Long-term care is also a huge burden on baby boomers when they have to balance care giving with employment. Over 2/3 have conflicts requiring them to quit work or turn down promotions. Of significance is that these same baby boomers will not have the same support network Th today's retirees enjoy because many baby boomers have a higher divorce rate and fewer children. This will result in a significant increase in out-of-pocket costs and government costs to provide long-term care.

A summary of the long-term care proposal follows:

National Family Caregiver Support Grant Program - establish a state grant program to provide caregivers and caregivers of seniors with information about services, assistance in access to service and counseling. Priority for program goes to low income and minority seniors. This program is estimated to cost $1.25 billion over 10 years. Senate Bill 1203 now evolved into Senate Bill 707.

Long-Term Care Tax Credit - provides $3,000 tax credit to cover long-term care expenses to be phased in over four years.

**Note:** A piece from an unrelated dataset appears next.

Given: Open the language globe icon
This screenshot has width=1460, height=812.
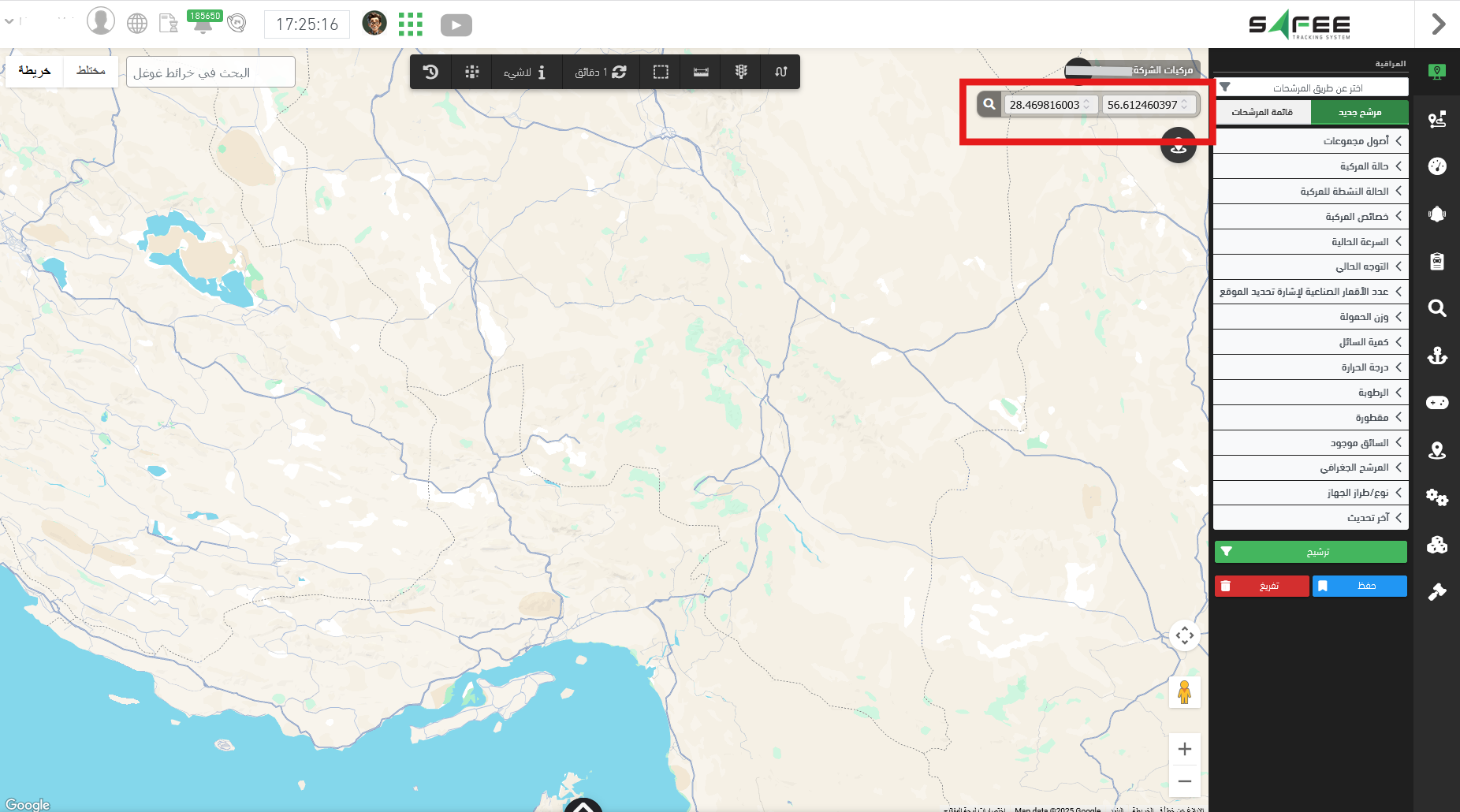Looking at the screenshot, I should tap(137, 24).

The estimated cost for this program is $35B over 10 years. This bill initially introduced by President Clinton in FY 2000. Proposal introduced by Senator Bieas Senate Bill 2096. This proposal adds Tax Credit for long-term care on the Child Care Tax Credit. Now evolved as Senate Bill 2225 and HR 3872 on the House side.

Long-Term Care Insurance to Federal Employees - cost is projected at $39 million over 10 years (House Resolution 4040) passed both Senate and House and is about to be signed by the President.

Long-Term Care Tax Deductions - current policies provide for above the line tax deduction for the cost of these policies. Deductions will be phased in over five years until it reaches 100 percent. Most recent proposal will allow employers to include reduction for long-term care insurance policies in cafeteria plans and in FSA accounts. There are variations of this bill in both the Senate and House. Only bill that includes Enhanced Consumer Protection Standards.

In general, the long-term potential for these bills looks good. Both presidential candidates have in different ways backed the proposals. There may be pressure to hold off on these issues this year because they impact very power constituents, women, seniors and baby boomers. It may be a good strategy to wait and campaign for these proposals next year.